Thomas’ relationship with the London orchestra began May 12, 1970, when he stepped in for Gennadi Rozhdestvensky. That well-received debut led to decades of numerous LSO concerts, recordings and television appearances conducted by Thomas, about whom music critics have written for years as giving this very British institution an American sound. (A “talent for sassiness and full-throated expressiveness,” wrote Ivan Hewett earlier this month in London’s The Telegraph.)

The 111-year-old London Symphony Orchestra has its own fascinating history as an organization that has reinvented itself several times, fought for survival, been a magnet for superstar talent at all levels, and maintained a certain amount of self-governance by its musicians. (For its first 40 years, LSO was run as a cooperative, with players enjoying profit-sharing.)

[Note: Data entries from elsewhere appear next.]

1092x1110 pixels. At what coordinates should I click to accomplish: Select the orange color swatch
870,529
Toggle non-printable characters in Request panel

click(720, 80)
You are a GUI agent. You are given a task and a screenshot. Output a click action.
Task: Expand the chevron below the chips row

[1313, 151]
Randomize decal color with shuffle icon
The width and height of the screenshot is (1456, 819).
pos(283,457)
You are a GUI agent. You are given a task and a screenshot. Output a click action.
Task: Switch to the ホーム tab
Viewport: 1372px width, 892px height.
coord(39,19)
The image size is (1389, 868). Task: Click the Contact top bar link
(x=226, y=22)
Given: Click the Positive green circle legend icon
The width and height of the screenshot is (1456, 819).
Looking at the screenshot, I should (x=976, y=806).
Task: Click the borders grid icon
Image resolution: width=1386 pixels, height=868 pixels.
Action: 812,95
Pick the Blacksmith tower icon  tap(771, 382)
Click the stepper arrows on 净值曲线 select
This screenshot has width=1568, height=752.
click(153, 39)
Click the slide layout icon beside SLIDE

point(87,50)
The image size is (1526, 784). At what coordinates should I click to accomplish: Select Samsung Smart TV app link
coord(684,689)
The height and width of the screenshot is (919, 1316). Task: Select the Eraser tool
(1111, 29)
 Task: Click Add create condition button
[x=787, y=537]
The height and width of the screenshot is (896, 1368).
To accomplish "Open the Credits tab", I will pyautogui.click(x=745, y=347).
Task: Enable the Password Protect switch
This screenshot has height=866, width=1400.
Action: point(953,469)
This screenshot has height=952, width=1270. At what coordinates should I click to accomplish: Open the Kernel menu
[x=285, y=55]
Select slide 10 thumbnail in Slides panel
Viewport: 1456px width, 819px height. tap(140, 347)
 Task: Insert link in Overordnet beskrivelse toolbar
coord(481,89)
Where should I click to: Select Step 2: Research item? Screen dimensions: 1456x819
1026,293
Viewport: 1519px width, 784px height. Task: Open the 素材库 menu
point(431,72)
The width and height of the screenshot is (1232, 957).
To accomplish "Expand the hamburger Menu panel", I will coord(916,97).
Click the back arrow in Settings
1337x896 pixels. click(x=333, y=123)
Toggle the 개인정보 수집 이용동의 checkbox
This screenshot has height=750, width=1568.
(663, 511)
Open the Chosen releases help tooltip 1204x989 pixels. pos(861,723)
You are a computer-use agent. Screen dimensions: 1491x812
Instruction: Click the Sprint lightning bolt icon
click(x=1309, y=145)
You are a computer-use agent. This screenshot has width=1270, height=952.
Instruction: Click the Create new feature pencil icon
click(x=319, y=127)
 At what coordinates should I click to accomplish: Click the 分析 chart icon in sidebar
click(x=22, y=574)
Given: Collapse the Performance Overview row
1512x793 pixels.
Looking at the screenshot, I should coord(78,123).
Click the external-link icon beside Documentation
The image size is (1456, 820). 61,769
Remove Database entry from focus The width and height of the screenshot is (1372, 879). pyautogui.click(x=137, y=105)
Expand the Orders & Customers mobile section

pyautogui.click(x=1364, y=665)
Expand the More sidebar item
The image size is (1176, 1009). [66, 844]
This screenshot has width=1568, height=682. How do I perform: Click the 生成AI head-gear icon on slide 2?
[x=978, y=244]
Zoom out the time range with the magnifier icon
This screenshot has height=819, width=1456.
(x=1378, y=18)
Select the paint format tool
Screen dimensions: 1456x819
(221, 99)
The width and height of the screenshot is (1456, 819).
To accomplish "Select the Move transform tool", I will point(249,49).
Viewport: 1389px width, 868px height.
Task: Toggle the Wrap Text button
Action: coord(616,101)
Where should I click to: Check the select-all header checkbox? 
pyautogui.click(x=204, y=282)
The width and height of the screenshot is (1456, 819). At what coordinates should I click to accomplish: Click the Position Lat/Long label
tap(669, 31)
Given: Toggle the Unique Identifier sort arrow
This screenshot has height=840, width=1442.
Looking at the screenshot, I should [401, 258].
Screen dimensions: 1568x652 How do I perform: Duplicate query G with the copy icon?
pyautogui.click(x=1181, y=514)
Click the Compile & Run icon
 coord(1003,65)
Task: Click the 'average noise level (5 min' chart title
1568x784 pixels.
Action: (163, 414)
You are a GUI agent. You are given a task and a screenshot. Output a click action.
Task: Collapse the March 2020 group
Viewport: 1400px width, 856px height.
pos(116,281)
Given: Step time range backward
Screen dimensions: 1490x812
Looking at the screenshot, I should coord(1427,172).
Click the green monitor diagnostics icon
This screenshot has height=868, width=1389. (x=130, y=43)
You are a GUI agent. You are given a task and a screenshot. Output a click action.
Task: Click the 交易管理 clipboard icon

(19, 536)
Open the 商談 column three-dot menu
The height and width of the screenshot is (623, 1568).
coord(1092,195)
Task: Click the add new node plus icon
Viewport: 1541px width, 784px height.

More people have heard the LSO than they may realize: It was the orchestra that recorded, under composer-conductor John Williams’ baton, the scores to “Star Wars” (1977), “Close Encounters of the Third Kind” and “Superman.”

Yuja Wang, 28, has collaborated frequently with Thomas, most recently (May 2014) in San Francisco, where she played Prokofiev’s Piano Concerto No. 1. In a Seattle Times interview last fall, Wang disclosed she hadn’t yet become familiar with the Gershwin concerto.

She wasn’t worried. Thomas, Wang said, “knows this music in his blood.”